DisastersMexico has an earthquake warning system, why not California?
Mexico has a functioning and apparently life-saving earthquake warning system in place; California's system is stuck in a permanent test phase due primarily to lack of funding
Thanks to its earthquake warning system, property damage but no fatalities // Source: veracruzenlanoticia.com
In 1985 Mexico City suffered a magnitude 8 earthquake that killed an estimated 10,000 people, along with the attendant property damage.
Last Tuesday, on 20 March, while residents of Mexico City were at work, alarms began sounding, the air being pierced with sirens and recorded messages that an earthquake was imminent. The Bay Citizen reports that security officers directed people to prearranged safety zones, and, according to resident Alicia Montel Rodriguez, "About 10 seconds after everybody got to their zone, the earthquake started."
The result of the 7.4 Richter quake was the expected damage, and some building collapses, but no apparent deaths.
A similar early-warning system was planned for the Bay Area and the West Coast, but has been stuck in a perpetual test phase for the last five years.
The problem is funding, coupled with different geological conditions than Mexico has to deal with. The source of Mexican earthquakes tends to be fault lines which are located offshore.
California's land mass, however, is crisscrossed with fault lines, which may shift, resulting in additional pressure on adjacent faults and increasing the likelihood of a more substantial quake.

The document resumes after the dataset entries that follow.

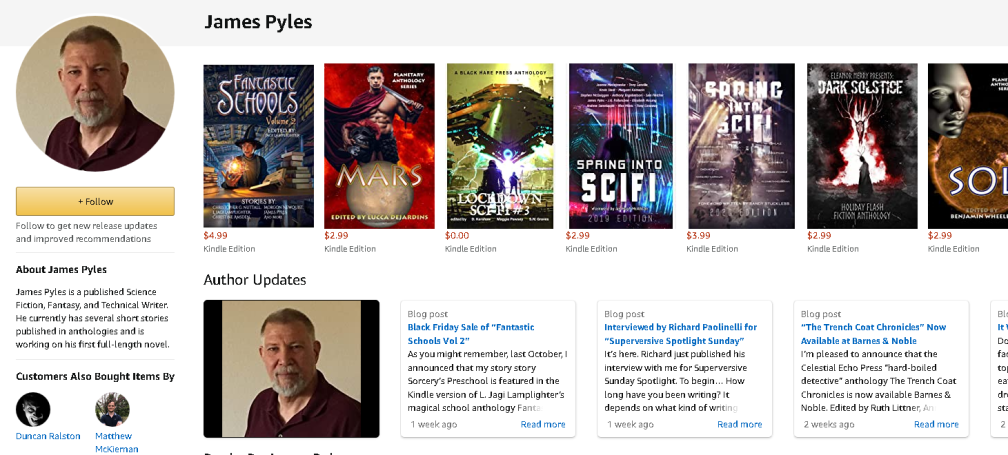This screenshot has height=455, width=1008.
Task: Open the Dark Solstice anthology cover
Action: (862, 146)
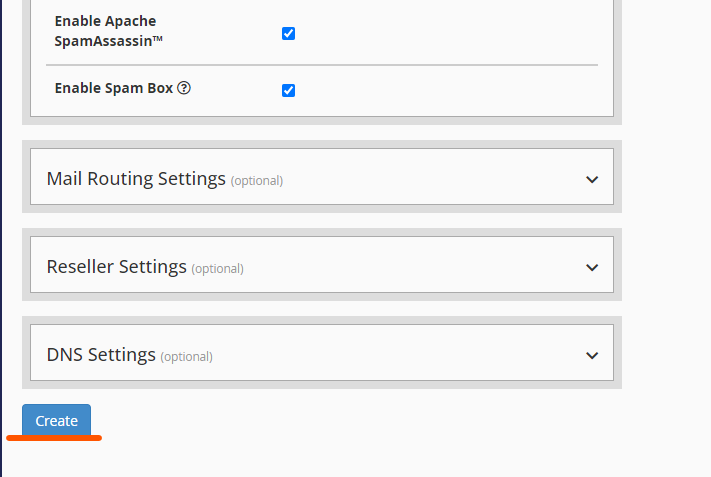711x477 pixels.
Task: Uncheck the Enable Apache SpamAssassin checkbox
Action: point(288,33)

The developing California system depends on computer analysis from about 400 of the 1,000 in-place sensors. This data would show both the epicenter and the movement of the tremors from the epicenter.
Computers can make the movement calculations in seconds, but must still transmit the warnings faster than the tremors move, which is an estimated two miles per second. This could allow even ten seconds warning, which would allow time for a variety of actions to take place that could lessen death and injury.
Coupled with drills, announced and unannounced, public reaction has adapted to be as swift as time allows, without the panic that such a warning would induce.
The key, however, remains funding to increase the number of sensors, improve computer and communications, and improve operational efficiency.
In the current fiscal environment, though, that funding is not a high priority.